Matt Edwards (email@example.com)
Tue, 2 Mar 1999 12:04:39 -0800 (PST)
(Please excuse if this has already been covered)
HtDig 3.1.1 isn't parsing (slightly non-standard) comments correctly.
Extra dashes in the comment can confuse the current parser into
ignoring a lot of content. For example <!--comment----> is seen as
an uncompleted comment beginning.
It seems a lot of web content doesn't strictly adhere to the
"standard" for comments, so we should be a little careful here.
For example both IE and Netscape require "<!--" comments to end
with a "-->" without whitespace between the "--" and the ">".
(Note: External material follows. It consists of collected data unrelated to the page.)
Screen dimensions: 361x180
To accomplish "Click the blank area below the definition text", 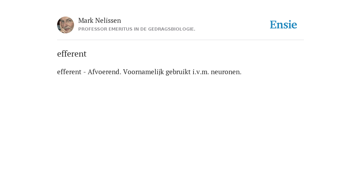I will coord(181,126).
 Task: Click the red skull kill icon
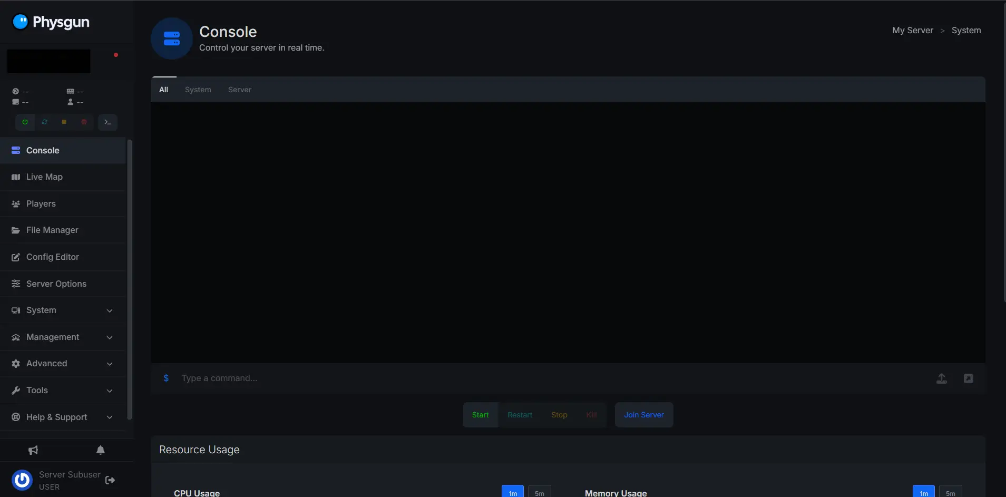(84, 122)
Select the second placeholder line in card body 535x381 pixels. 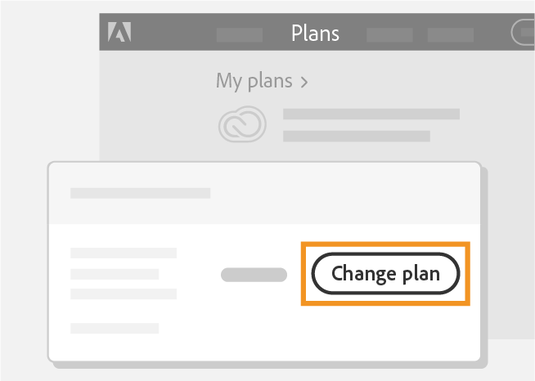pyautogui.click(x=115, y=274)
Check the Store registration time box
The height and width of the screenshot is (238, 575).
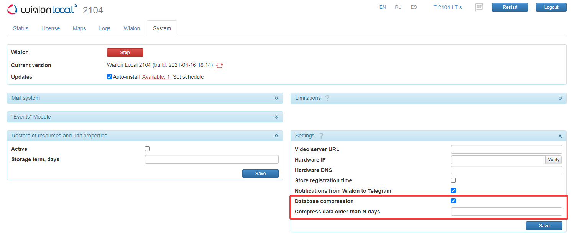[453, 180]
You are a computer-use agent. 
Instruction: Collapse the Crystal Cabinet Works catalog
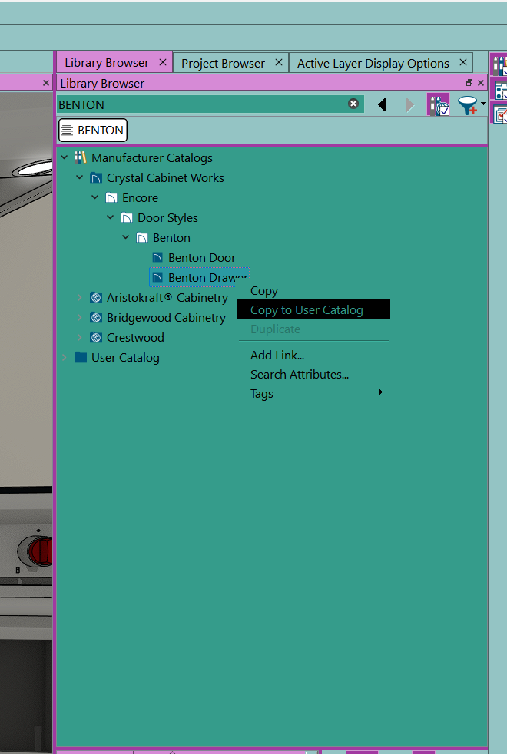click(x=80, y=177)
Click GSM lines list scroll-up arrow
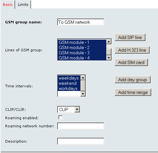The image size is (158, 153). tap(109, 42)
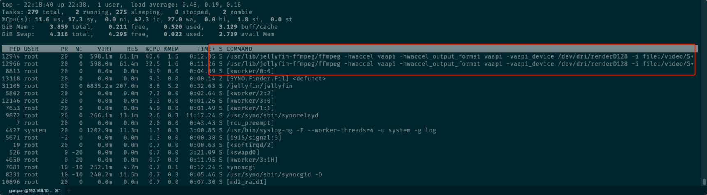Click the i915/signal:0 process entry

[x=254, y=138]
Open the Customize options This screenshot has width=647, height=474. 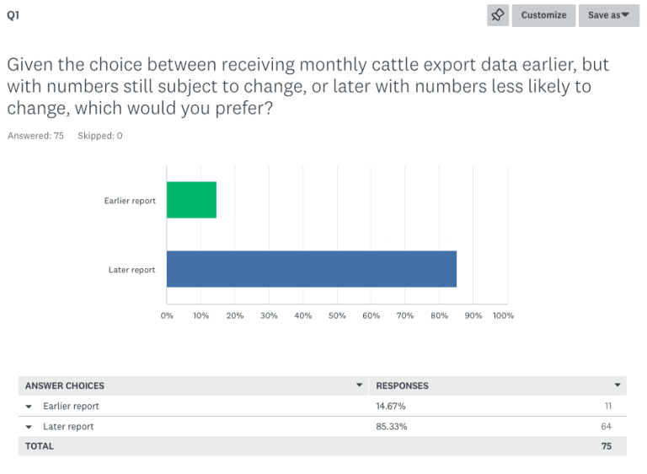tap(543, 15)
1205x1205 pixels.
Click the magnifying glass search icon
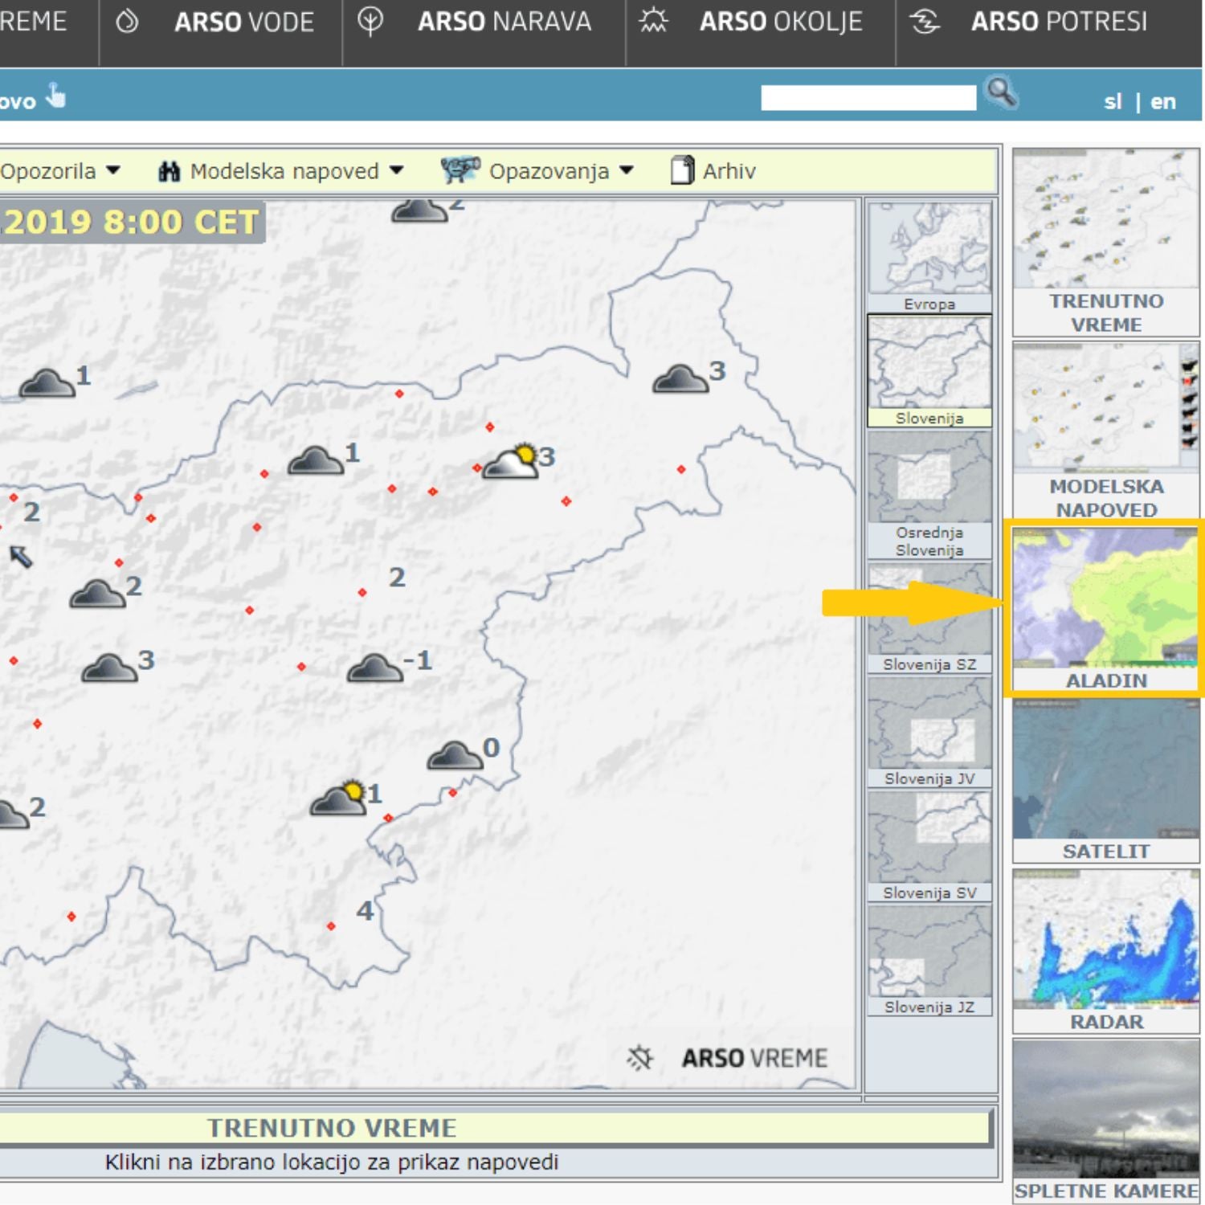pos(1001,93)

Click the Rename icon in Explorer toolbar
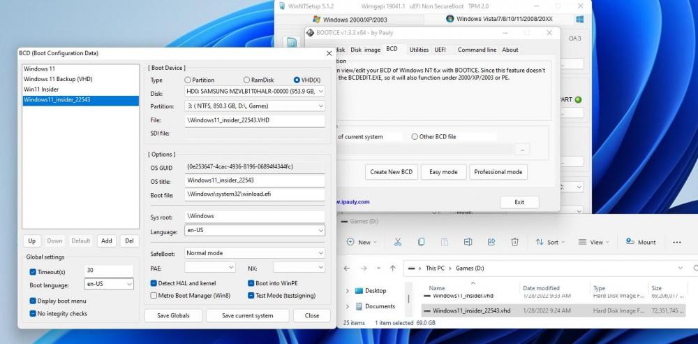(468, 242)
Perhaps htDig would be better off doing the same.
[modified snip from HTML.cc]
if (strncmp((char *)position, "<!", 2) == 0)
// Possible comment declaration (but could be DTD declaration!)
// A comment can contain other '<' and '>':
// we have to ignore a complete comment declarations
// but of course also DTD declarations.
position += 2; // Get past declaration start
// is it a comment?
if (strncmp((char *)position, "--", 2) == 0)
// Found start of comment - now find the end
q = (unsigned char*)strstr((char *)position, "-->");
// Rest of document seems to be a comment...
*position = '\0';
position = q + 3;
// Not a comment declaration after all
// but possibly DTD: get to the end
q = (unsigned char*)strstr((char *)position, ">");
position = q + 1;
// End of (whatever) declaration
*position = '\0'; // Rest of document is DTD?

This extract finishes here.